JOHANNESBURG (Reuters) - South Africa's state power utility Eskom said on Friday that it would probably be able to limit rolling power cuts over the winter months as the outlook for its fleet of power stations had improved.

Eskom has battled to keep the lights on for more than a decade in Africa's most industrialised economy, but things got particularly bad last year when outages reached record levels of roughly 10 hours a day for many businesses and households.

The reasons include a maintenance backlog at its creaking coal-fired power stations, years of corruption and smaller-than-requested tariff hikes that have left it with a mountain of debt.

Eskom Chief Executive Dan Marokane, addressing his first news conference since taking the helm of the company in March, said there had been an improvement in power plant reliability, with unplanned losses and trips declining thanks to "a culmination of interventions that started a year ago".

A likely scenario was Eskom would only resort to "Stage 2" outages during the southern hemisphere winter months, roughly April to August, he said.

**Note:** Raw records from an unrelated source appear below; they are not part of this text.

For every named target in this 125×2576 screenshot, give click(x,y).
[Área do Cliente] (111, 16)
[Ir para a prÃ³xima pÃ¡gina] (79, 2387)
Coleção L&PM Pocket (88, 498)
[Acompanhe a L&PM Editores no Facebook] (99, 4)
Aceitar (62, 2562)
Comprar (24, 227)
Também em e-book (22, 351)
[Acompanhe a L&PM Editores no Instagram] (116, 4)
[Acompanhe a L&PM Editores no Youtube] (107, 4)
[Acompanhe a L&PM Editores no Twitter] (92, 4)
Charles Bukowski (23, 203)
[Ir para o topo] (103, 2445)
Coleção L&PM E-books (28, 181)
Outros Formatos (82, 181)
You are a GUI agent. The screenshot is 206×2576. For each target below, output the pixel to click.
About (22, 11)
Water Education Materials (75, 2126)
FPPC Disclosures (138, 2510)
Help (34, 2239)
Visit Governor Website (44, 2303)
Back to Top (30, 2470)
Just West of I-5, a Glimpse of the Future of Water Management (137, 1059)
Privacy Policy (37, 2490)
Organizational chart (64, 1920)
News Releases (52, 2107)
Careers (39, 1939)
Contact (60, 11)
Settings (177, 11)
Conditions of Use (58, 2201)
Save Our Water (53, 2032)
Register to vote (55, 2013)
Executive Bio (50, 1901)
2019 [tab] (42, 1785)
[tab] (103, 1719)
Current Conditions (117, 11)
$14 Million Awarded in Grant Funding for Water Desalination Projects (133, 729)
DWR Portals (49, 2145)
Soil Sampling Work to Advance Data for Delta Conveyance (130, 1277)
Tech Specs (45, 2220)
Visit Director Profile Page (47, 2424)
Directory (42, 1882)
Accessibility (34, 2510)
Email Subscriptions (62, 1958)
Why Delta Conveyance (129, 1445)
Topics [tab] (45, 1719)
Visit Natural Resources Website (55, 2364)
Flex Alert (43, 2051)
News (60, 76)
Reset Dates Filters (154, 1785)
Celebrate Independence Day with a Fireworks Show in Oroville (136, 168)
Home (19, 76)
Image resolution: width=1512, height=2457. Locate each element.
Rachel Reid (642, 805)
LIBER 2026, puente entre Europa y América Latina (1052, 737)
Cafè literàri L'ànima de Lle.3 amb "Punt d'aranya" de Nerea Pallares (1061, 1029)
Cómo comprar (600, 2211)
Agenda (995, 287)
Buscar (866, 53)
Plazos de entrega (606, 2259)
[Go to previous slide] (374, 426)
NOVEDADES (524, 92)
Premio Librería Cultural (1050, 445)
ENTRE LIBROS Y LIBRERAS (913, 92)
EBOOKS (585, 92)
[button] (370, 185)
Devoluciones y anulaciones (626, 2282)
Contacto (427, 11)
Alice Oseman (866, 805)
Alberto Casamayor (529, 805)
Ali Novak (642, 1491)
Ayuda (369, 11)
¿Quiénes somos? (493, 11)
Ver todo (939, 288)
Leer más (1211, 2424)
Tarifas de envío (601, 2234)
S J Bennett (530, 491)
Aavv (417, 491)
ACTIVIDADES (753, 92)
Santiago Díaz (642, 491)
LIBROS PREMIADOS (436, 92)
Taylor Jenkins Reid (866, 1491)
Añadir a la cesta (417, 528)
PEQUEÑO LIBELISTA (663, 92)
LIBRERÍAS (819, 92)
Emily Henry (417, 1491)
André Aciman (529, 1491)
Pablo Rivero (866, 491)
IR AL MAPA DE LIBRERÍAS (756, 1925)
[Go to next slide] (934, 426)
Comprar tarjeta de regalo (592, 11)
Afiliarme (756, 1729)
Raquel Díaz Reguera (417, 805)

Stage 2 power cuts require up to 2,000 megawatts of capacity to be shed from the national grid, whereas last year Eskom frequently had to resort to Stage 6 power cuts - the highest level.

The recurring outages are a major drag on economic growth and a source of public frustration in the lead-up to a general election in May, when analysts say the governing African National Congress party's parliamentary majority is at risk for the first time since the end of apartheid.

Marokane told reporters that under Eskom's base case there would be 50 days of power cuts from April to August and that Eskom would spend about 8.8 billion rand ($466.84 million) on diesel for its open-cycle gas turbines.